Stored items:
━━━━━━━━━━━━━━━━

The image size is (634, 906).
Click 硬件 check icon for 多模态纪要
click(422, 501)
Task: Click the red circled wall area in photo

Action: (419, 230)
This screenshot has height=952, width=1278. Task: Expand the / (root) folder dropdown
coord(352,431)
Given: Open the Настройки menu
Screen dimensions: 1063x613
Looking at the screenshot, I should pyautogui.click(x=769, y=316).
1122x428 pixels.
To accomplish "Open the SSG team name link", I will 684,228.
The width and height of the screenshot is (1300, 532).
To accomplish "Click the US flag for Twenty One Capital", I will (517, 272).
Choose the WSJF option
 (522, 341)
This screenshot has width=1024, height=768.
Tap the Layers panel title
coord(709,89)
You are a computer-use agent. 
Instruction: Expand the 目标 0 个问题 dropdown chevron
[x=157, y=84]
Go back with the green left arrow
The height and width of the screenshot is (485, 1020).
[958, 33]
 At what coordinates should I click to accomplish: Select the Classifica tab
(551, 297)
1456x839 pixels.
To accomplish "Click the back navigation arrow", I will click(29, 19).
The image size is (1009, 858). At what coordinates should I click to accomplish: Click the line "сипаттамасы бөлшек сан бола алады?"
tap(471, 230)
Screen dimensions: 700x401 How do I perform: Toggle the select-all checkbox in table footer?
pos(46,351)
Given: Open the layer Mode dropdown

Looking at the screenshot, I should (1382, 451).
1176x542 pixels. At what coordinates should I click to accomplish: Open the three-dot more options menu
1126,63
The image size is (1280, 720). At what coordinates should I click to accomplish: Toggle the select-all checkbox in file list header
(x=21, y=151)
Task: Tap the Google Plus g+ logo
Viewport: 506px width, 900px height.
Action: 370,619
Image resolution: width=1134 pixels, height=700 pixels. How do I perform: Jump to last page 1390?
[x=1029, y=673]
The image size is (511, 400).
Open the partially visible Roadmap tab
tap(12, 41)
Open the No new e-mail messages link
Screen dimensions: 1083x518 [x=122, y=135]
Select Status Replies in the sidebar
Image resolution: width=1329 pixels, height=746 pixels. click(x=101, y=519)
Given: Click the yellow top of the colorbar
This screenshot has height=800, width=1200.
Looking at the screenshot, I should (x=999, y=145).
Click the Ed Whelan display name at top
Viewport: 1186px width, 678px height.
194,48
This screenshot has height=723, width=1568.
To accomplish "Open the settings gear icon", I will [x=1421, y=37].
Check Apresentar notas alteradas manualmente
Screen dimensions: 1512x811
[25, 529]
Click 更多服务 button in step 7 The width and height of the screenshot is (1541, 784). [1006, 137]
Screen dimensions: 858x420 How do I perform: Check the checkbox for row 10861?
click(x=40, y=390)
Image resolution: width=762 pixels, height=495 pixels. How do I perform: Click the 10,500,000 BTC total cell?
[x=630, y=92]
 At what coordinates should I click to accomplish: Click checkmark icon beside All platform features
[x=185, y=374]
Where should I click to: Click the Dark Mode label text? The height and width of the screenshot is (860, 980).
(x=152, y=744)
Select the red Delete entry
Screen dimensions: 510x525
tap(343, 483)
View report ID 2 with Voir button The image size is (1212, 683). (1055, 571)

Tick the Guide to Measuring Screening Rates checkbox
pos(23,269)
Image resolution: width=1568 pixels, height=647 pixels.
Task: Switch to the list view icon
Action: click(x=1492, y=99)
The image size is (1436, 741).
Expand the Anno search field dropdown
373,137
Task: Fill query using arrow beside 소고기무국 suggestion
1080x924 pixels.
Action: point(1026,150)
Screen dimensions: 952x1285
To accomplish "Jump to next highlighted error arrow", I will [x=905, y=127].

━━━━━━━━━━━━━━━━

**TRY IT**. Among the entries above, the lines between the ones containing "The width and height of the screenshot is (1300, 532)." and "This screenshot has width=1024, height=768.", inclusive, are to be transcribed exactly. No other line is to be given.

**COMPLETED TASK**.
The width and height of the screenshot is (1300, 532).
To accomplish "Click the US flag for Twenty One Capital", I will (517, 272).
Choose the WSJF option
 (522, 341)
This screenshot has width=1024, height=768.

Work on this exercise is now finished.